Glossary

In this handy glossary of terms you'll find a list of key definitions that you should familiarize yourself with before and during your journey as a startup founder looking for investment.

angel investor:
An investor primarily involved in early startup investment. (Often a one-off investment made by family or friends to help a startup founder get a project up and running, or a cash injection to help a business weather a difficult period.)
antidilution protection:
A clause in a contract that protects some investors from their equity or shares' dilution when other investors buy stock in a company. This is often applied when shares in a company are sold at a value less than the amount paid originally by existing investors.
board of advisors:
A group of individuals who offer advice to the management of a company. This is an informal relationship and not legally binding, but can provide valuable strategic policies.
board of directors:
A group of individuals who are appointed to collectively appraise and oversee all company activities. This is a formal arrangement and therefore the mandates made by directors must be carried out.
business plan:
A systematic breakdown of how a business will develop. This clearly states any expenses needed to achieve specific goals within a given timeframe.
Bonds:
A form of debt investment.

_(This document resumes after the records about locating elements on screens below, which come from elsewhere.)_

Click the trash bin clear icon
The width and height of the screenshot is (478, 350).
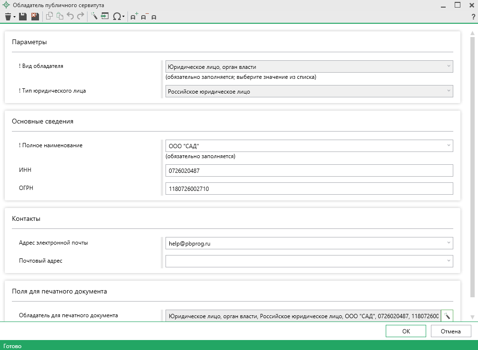point(8,17)
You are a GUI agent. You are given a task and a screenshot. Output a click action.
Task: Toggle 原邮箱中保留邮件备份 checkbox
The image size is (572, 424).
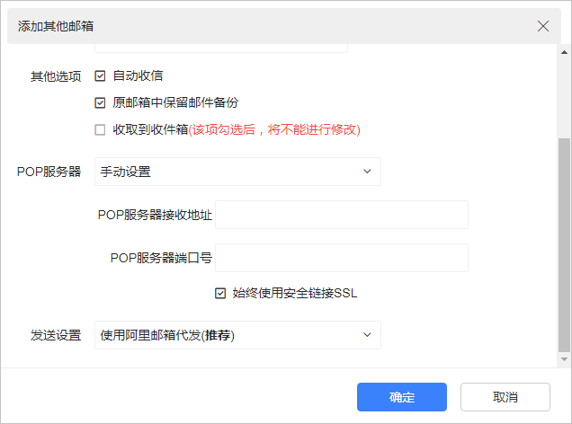100,102
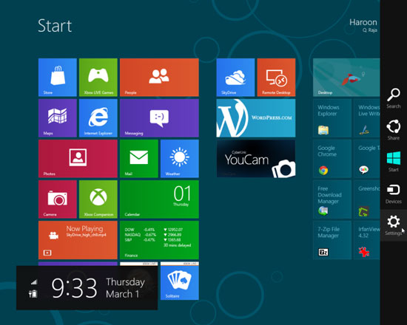
Task: Launch Xbox LIVE Games tile
Action: coord(98,78)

In this case an investor offers a loan to a business in return for bonds equaling that value. These can then be cashed in after an agreed-upon amount of time, and at a specified rate of interest. Bond owners are therefore creditors rather than shareholders and have no say over a company's strategies.
cap table:
A capitalization table, displayed in table form; a breakdown of how much equity in a business is owned by relevant individuals or groups. This helps to clarify the percentage of ownership before and after an investment round, as well as any equity dilution and the current value of equity itself.
CEO:
A chief executive officer. Responsible for all managerial decisions, and ultimately in charge of the business unless removed by a board of directors.
common stock:
Represents company ownership. Shares allow their owners to vote on corporate policy and to have a say on serving directors. If liquidation or a sale should occur, common stock owners are paid an amount only after bond owners and preferred stockholders.
completion schedule:
An agreed-upon timeframe for completing all administrative and procedural tasks in order to sign off on an investment.
corporate structure:
A description of how each department (marketing, human resources, accounting, etc.) within a business contributes to the overall vision and goals of the organization.
crowdsourcing:
Innovative, hassle-free way to seek investment by using third-party companies such as Onevest to match your startup with ideal investors.
equity:
Security or stock that represents ownership in a business.
financial forecast:
Also known as a financial projection, a forecast estimates growth and income for a business over a given time, based on comparison with existing businesses and market research.
IPO:
Known as an initial public offering, an IPO is the first share offer made by a company to the public. This involves listing stock/shares on a stock exchange where the public can buy a portion of a company for an agreed-upon price. This price varies based on market forces on a daily basis.
liquidation preference:
A clause in a contract that stipulates which investors receive payment first if a company is liquidated or sold, even before a company's founders in many cases. This is a common clause often used by venture capitalists to offset the risk of investment.
market research:
A way to define consumer wants and needs. By carrying out market research studies, a startup can then streamline its approach to be more appealing to a target demographic.
market value:
The amount an investor or consumer is willing to pay for something based on current consensus about how much a company, product, or service is actually worth.
outsourcing:
Hiring a freelancer to complete a task for your business, rather than having you or your employees or a new hire do it. This is a common practice to reduce overhead and secure quality work without requiring full-time staff.
preferred stock:
A form of share that has priority over common stocks. Preferred stock has a higher claim on assets and/or earnings, which often results in preference when any dividends are given out to shareholders: in other words, preferred stockholders get paid first. These dividends can be paid monthly or quarterly and share similar features with debt in that they can appreciate in price. Preferred stock usually comes with no voting rights, however.
prospect:
Salesspeak for any customer or investor who fits a demographic. A person who is most likely to make an investment when approached. Also known as a potential investor.
seed funding:
A model of funding where investors provide money to “seed” a business, giving it enough to operate for a short period of time. If it shows promise, subsequent investment may be offered.
series investment:
A naming convention for investment rounds (“Series A,” “Series B,” etc.). Each round can fulfill a different function. Earlier rounds will be focused on establishing a company, while later rounds will revolve around expanding a company, brand, product, or service.
social media platform:
Any website or app that allows users to communicate with each other and share their likes and dislikes. An essential marketing platform for businesses and a great way to engage with investors.
startup founder:
Any individual who has created a startup business.
target demographics:
A group of consumers that a startup founder wishes to market products/services to. This could be customers in an age group or living in a specific region, for example.
venture capitalist:
An investor who supplies capital to small companies and startups in order to help them grow into profitable businesses. In some cases, this will be carried out as a venture capitalist fund (or group), in which many venture capitalists have collected their money together into a pool in order to reduce risk.